* [Reading text]:
## START

But we want to avoid large number of edges in the resultant polygon!

Answer 1

I first processed the sample image from your question to create a logical mask (you already have an example of how to do that here).

Once you have this mask, there is a really easy way to generate the polygon you want using the bwtraceboundary function from the Image Processing Toolbox. This will give you a set of pixel indices in order around the perimeter of your masked region:

[r, c] = find(mask, 1);
coords = bwtraceboundary(mask, [r c], 'N');

And we can visualize it like so:

imagesc(mask);
colormap([0.9 0.9 0.9; 0.6 0.6 0.6]);
axis equal
set(gca, 'XLim', [0.5 0.5+size(mask, 2)], 'YLim', [0.5 0.5+size(mask, 1)]);
hold on;
plot(coords(:, 2), coords(:, 1), 'r', 'LineWidth', 2);
plot(coords(1, 2), coords(1, 1), 'go', 'LineWidth', 2);

The coordinates for the red line are ordered starting from the green circle and moving clockwise around the perimeter pixels of the masked region.

## END

Collected data
## START

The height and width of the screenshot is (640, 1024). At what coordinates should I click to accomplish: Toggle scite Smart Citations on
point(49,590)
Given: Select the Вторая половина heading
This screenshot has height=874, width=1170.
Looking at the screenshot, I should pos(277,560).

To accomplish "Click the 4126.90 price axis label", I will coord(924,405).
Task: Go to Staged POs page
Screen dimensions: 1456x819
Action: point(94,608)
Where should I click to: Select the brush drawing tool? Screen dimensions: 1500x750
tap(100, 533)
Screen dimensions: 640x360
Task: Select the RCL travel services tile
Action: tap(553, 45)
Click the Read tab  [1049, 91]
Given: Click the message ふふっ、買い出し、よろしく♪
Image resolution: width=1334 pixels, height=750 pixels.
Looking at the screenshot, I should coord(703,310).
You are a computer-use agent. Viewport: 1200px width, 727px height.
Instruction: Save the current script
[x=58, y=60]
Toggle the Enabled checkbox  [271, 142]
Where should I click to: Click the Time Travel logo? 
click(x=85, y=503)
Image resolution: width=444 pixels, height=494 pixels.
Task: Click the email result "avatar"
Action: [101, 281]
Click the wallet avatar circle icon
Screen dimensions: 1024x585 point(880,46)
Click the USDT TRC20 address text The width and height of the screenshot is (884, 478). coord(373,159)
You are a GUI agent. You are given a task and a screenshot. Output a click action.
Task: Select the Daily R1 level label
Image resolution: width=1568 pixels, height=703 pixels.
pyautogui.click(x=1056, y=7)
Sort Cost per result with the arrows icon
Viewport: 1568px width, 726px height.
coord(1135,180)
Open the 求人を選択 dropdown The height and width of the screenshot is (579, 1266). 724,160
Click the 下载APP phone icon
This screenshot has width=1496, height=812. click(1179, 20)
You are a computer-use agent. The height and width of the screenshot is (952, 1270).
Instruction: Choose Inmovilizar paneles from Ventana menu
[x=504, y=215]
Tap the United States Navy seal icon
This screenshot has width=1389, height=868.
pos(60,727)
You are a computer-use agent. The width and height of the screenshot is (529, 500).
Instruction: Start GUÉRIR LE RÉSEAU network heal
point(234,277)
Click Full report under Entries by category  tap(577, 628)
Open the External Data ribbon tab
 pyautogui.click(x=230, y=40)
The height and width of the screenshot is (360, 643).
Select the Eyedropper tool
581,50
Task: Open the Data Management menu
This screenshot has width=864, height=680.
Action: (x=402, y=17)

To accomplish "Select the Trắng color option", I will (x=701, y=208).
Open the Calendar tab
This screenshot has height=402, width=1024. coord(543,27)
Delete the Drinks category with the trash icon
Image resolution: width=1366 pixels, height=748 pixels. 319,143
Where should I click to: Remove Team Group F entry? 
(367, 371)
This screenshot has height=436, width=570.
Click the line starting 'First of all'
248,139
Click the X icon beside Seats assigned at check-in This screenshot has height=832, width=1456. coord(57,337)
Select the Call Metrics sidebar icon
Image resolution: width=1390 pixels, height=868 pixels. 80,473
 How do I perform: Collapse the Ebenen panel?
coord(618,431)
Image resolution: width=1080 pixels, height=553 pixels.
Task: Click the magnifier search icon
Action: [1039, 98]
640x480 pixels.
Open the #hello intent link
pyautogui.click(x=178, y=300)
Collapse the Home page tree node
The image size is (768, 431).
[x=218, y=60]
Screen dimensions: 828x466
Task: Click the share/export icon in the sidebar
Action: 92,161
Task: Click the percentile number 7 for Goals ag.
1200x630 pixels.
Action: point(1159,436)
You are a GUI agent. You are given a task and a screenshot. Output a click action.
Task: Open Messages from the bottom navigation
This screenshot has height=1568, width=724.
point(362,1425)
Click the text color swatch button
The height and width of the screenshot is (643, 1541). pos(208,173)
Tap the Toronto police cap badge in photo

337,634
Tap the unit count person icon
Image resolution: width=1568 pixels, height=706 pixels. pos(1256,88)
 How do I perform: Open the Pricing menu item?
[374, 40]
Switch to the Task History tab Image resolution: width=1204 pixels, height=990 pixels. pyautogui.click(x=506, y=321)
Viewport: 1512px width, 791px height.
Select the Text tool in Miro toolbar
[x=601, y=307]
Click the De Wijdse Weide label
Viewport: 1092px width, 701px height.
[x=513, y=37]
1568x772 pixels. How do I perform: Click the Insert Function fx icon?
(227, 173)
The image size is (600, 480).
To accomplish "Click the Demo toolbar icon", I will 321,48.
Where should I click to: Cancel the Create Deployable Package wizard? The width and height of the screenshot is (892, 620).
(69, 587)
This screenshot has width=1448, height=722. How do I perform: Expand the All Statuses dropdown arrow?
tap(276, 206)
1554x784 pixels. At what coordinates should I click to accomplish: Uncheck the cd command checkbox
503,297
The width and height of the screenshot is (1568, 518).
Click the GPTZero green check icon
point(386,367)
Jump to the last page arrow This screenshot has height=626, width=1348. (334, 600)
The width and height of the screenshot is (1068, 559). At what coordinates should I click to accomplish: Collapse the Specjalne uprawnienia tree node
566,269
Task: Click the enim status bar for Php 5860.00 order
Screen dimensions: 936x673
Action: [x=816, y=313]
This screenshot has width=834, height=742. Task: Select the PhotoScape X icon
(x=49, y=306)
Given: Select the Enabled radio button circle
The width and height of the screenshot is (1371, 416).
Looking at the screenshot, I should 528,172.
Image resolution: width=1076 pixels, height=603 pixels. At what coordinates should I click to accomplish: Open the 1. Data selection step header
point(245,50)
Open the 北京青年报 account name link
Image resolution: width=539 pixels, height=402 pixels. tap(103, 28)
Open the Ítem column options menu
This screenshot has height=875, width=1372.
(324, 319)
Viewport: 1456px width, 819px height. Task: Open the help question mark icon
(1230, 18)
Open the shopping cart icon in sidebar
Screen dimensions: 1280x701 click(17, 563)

## END

* [Requests]:
1. Answer these questions using the boundary-tracing answer above the data:
(a) Which function does the answer use to generate the polygon, and which toolbox provides it?
(b) What does the ordered output of that function consist of?
(c) From what point do the coordinates for the red line start?
2. Based on the boundary-tracing answer above the data, say yes or no to each statement and quote the words that decide it:
(a) The sample image is processed into a logical mask before the polygon is generated.
(b) The coordinates for the red line run counterclockwise around the masked region.
(c) The red line is drawn with a line width of 2.
3. Proceed with the boundary-tracing answer, picking up after its final sentence.

* [Results by task]:
1.
(a) The bwtraceboundary function, from the Image Processing Toolbox.
(b) A set of pixel indices in order around the perimeter of the masked region.
(c) From the green circle.

2.
(a) Yes: "I first processed the sample image from your question to create a logical mask"
(b) No: "moving clockwise around the perimeter pixels of the masked region"
(c) Yes: "plot(coords(:, 2), coords(:, 1), 'r', 'LineWidth', 2);"

3.
If you would prefer to generate a boundary outline that follows along the perimeter pixel edges of the region instead of the perimeter pixel centers, you can use the solution from my answer to a related question. This will yield the following:

Answer 2

Using Image Processing toolbox You can apply dilation on the image and than apply and operator between result of dilation and the original image.

A = imread('bnhfm.png');
B = A & imdilate(~A, true(3));
imshow(B);
imwrite(B, 'result.png');

Answer 3

Although the answer by @rahnema1 is really cool, I think the OP is asking more how to extract the set of edges according to the described rules.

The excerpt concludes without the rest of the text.